Greece 2022
- peytonellison03
- Oct 2, 2022
- 4 min read
Updated: Sep 19, 2023
If you’re on the look for a mamma mia, manifesting the summer of my dreams kind of read, welcome. Sit back, relax, grab a bowl of your favorite snack and enjoy my loves.

I would be lying to you if I said I was hard to please.
A good cup of coffee right when I roll out of bed, watching the sunset, being cuddled up on the couch in my favorite blanket, turning the pages of my book with my eyes squinted from the sun on the beach, devouring a bag of boom chicka pop with dark chocolate chips as a reward for any kind of day (that is good day, bad day, long day, productive day, you know the drill).
It is the little things in life that bring me the most joy. It is the moments and things that aren’t even trying to make me happy that, in and of them themselves, make me the happiest. But, this isn’t about the things that make me happy, or at least not directly about that. Rather, it is about where in the world I happen to be today, Greece.
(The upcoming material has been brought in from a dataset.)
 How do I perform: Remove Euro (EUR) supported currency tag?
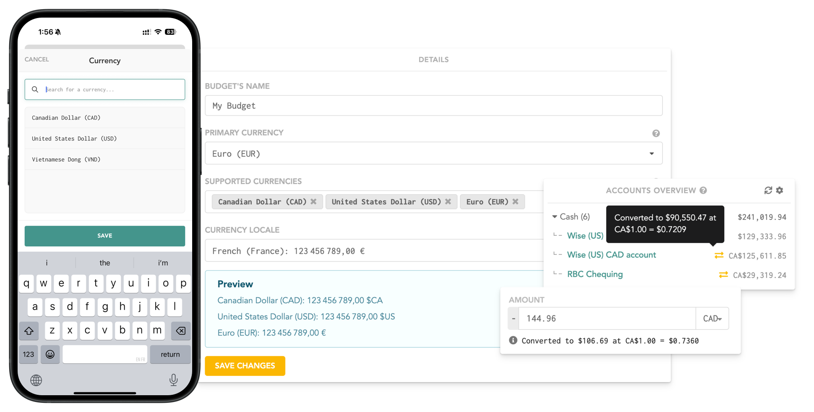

Before coming here, I thought I understood what kind of beauty I was going to encounter.
Yet, now that I'm here, I have realized that there are two types of beauty: created and effortless.
Created beauty is all over the world: the hand painted ceilings in St. Peter’s bastilla, Kendall Jenner's Vogue cover, the million-dollar NYC studio apartment that overlooks Central Park, I could go on forever. These things are beautiful because of the work that was put into them. Michelangelo's years of commitment and ungodly amount of paint to create one of the worlds most adored paintings, created. Kendall Jenner’s full and intense team of makeup artists who cover her face in best contours money can buy, style her hair to fall just the right way, the photographer who positions her perfectly, and the editor that fixes the leftover “imperfections” they missed, created. The apartment that you have to sell a kidney to afford for that NYC view, created.
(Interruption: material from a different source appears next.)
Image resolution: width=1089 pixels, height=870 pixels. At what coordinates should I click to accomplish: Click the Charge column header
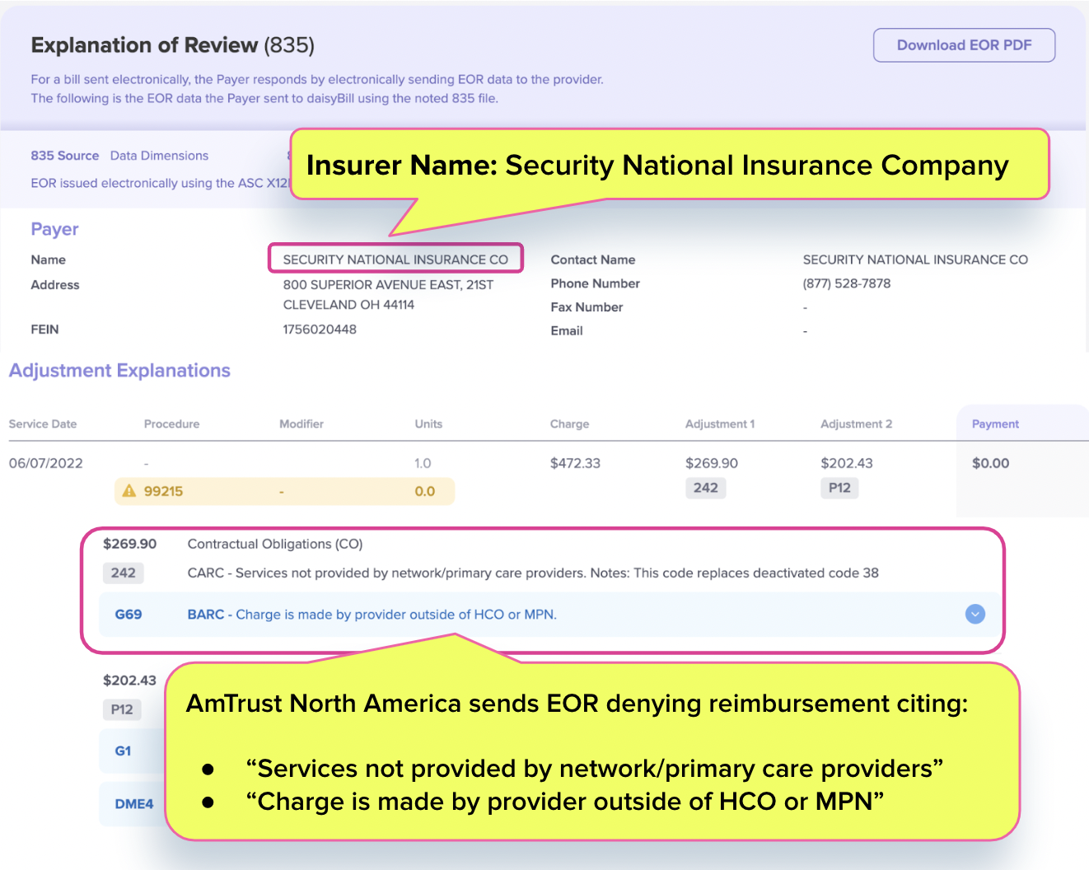[569, 424]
Yet, it is things, places, people, and moments that are effortlessly beautiful that truly amaze me, that make my heart sing.
In Greece, this is an undeniable truth. The way the old, “sugar cube” houses seamlessly tie together every picture you take with a bow, the small hand-made jewelry store you find tucked into the streets of Chora in Naxos, the woman at dinner who goes out of her way to ask where you are from and make sure you are having the best trip, the quiet of the morning because, unlike the US, people actually sleep in here, and the sunsets.
As I watch these sunsets, I have thought incessantly about how to describe them on this page, but nothing will ever do them justice. At the end of the day, there is something so special, so indescribable about a sunset. The way your phone can never capture the vivid colors, the sparkle in the water that is so much better in person, and the way that everyone in the world will willingly stop from everything they are doing, find the best view, and admire the sun falling back into the night. Nothing I can ever write could truly do them justice, but this is me trying:
The sunsets here are inexplicably gorgeous. That goes without saying. And, after much internal debate, I’ve decided that they aren't real. Story over, description finished, good night.
No, but I'm not even joking. The best way I can describe them to you is if you were to be looking at the largest watercolor painting ever created. The pinks look a deeper color of coral I didn’t think existed, the sun a perfect circle that glows beyond belief, the way the water takes on a new life with the sparkles and the sun, the way it transforms into a deep blue as the colors fade, and most amazingly in my opinion, the mountains. The mountains are far away enough that they appear slightly, transparently blue. The way the ones closer become a stronger, more known blue. Yet all of this beauty is wrapped in sheer cover that makes it all look, well, fake.
Before my last stop, I thought that the world couldn’t get any more beautiful. Then I went to Santorini and my world turned upside down. People really weren’t kidding, this island is the closest thing to heaven you can find. Maybe that is because the villages rest at the top of the caldera bringing you, literally, closer to heaven. Or, to me, maybe it is the way that, as you look out into the distance, sometimes all you see is sky. You don’t see the crystal clear, blue waters, the islands in the distance, the vineyards that line the sides crawling down the cliff side. Instead, you see bright blue skies that fade into the sunsets I have already geeked over. There is no better way of putting it that feeling as though you are on a cloud. It is the best description I can come up with.
This feeling takes you over. This idea of being on a cloud carries over into everything else you see and do. Being at a place this gorgeous, everything feels lighter. Your troubles seem to stay somewhere on the port as you float up.
For a person who is easily happy, it’s safe to say I am beaming with joy.